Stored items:

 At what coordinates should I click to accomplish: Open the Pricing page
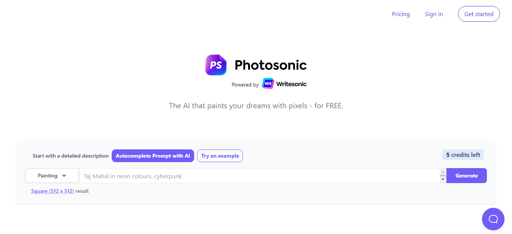[401, 14]
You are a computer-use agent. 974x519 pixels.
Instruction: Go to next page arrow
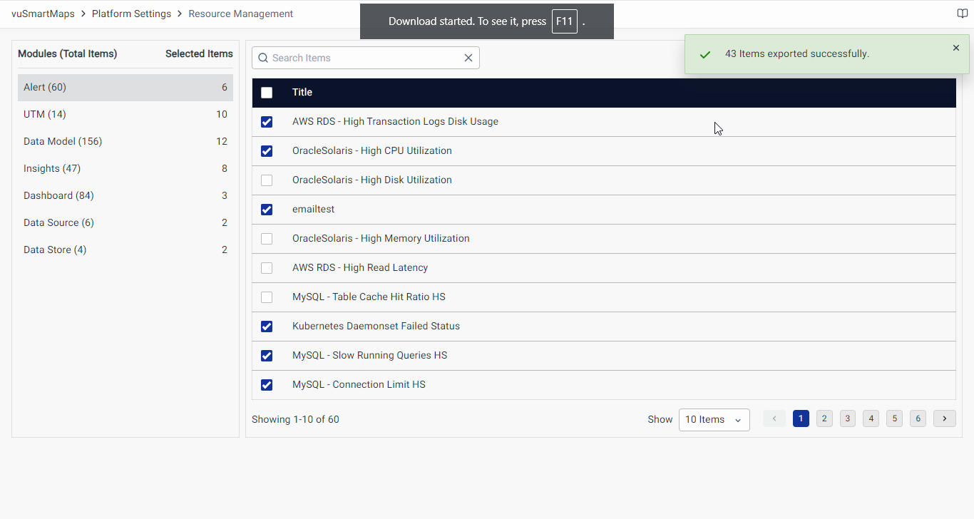tap(944, 418)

▶ [Problem to work on]:
Reproduce each entry precisely. Leave the pictures out.

▶ [Worked solution]:
 At what coordinates should I click to accomplish: Open the Pricing page
[401, 14]
You are a computer-use agent. 974x519 pixels.
Instruction: Go to next page arrow
tap(944, 418)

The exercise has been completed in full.